At least this much is clear:
“I’m overcrowded,” Brown said. “I can hold a lot of little fish. But when they get big, I can’t hold them.”
How to help
To volunteer or donate to Northwest Wild Fish Rescue, contact the organization at 360-687-7049. More information is available at http://www.nwwild...>
Brown runs Northwest Wild Fish Rescue, a one-of-a-kind operation that captures young coho salmon and steelhead from waterways where they would otherwise become stranded and die when the water drops or dries up. Brown holds them and raises them in several pens on his property — fed by an elaborate system of pipes tapping natural spring water — before releasing them back into various parts of the Salmon Creek watershed when water is higher. The goal is to improve ailing wild fish runs in area waterways once bursting with them.

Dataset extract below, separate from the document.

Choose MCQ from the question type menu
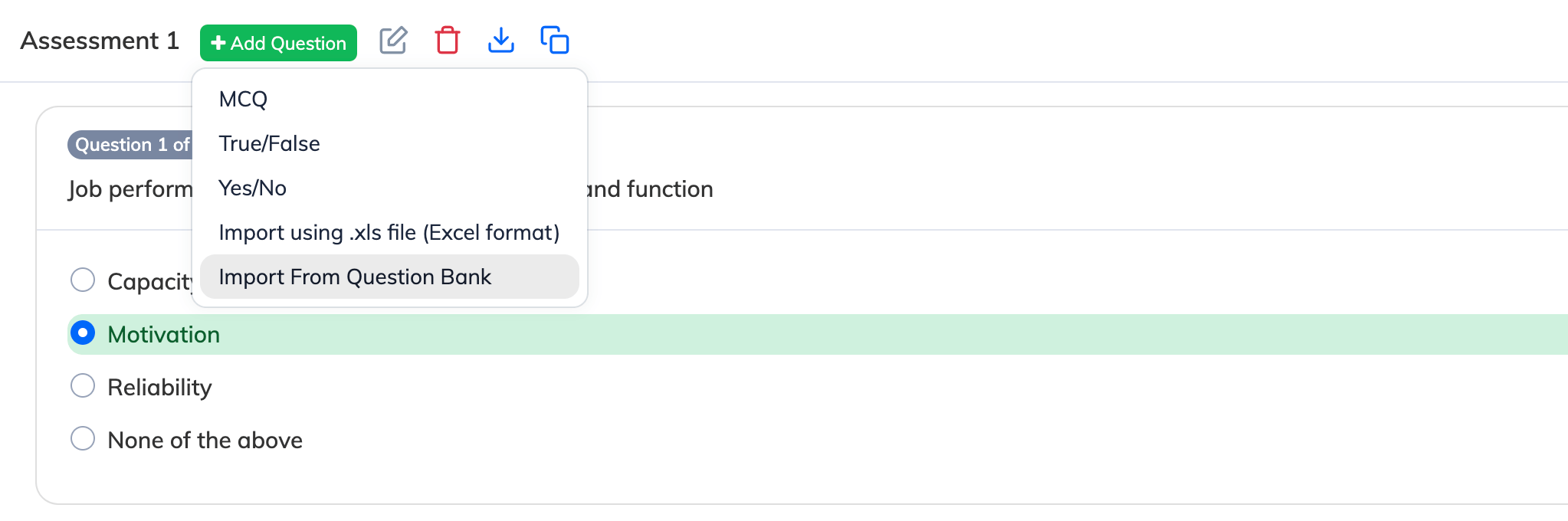Viewport: 1568px width, 521px height. pos(243,100)
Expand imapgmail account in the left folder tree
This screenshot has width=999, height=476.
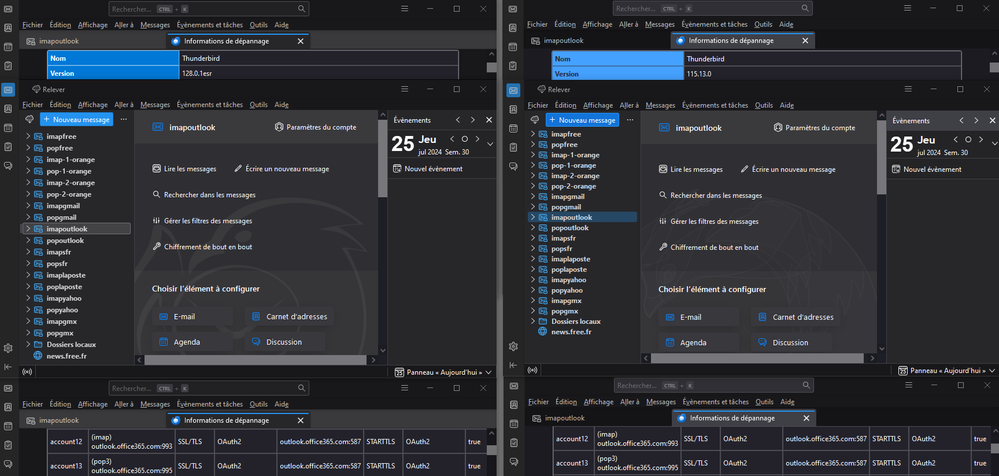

The process has worked well enough that Brown and his team pulled their biggest count ever this year — now estimated at as many as 30,000 total fish in Brown’s pens.
But that meant a change of plans. Northwest Wild Fish Rescue this week released at least 4,000 juvenile coho salmon into Upper Salmon Creek. Keeping them too long would have meant overcrowding the fish as they grew in coming months, Brown said.
Brown used this week’s release as a teaching moment. He invited a handful of volunteers to help out, offering a hands-on lesson in the process.
“This kind of program without outreach is pointless,” said Brice Crayne, a field technician with Clark Public Utilities and one of Brown’s trusted assistants with Northwest Wild Fish Rescue.
Outreach and education has been more of a focus recently for Northwest Wild Fish Rescue, which filed as a nonprofit organization last year.
But volunteers didn’t get a leisurely nature walk this week. They came to work, and Brown expected nothing less.
“Dave is so passionate about what he does,” Crayne said. “That’s what it takes to have a program like this.”
John DiVittorio began Wednesday’s carefully executed operation by tossing a couple handfuls of fish food into Brown’s biggest pond. As the water suddenly bubbled with a dark cloud of fish at the surface, Brown and Crayne scooped a large net under them. They pulled up thousands, weighing down the net. Too many for this load.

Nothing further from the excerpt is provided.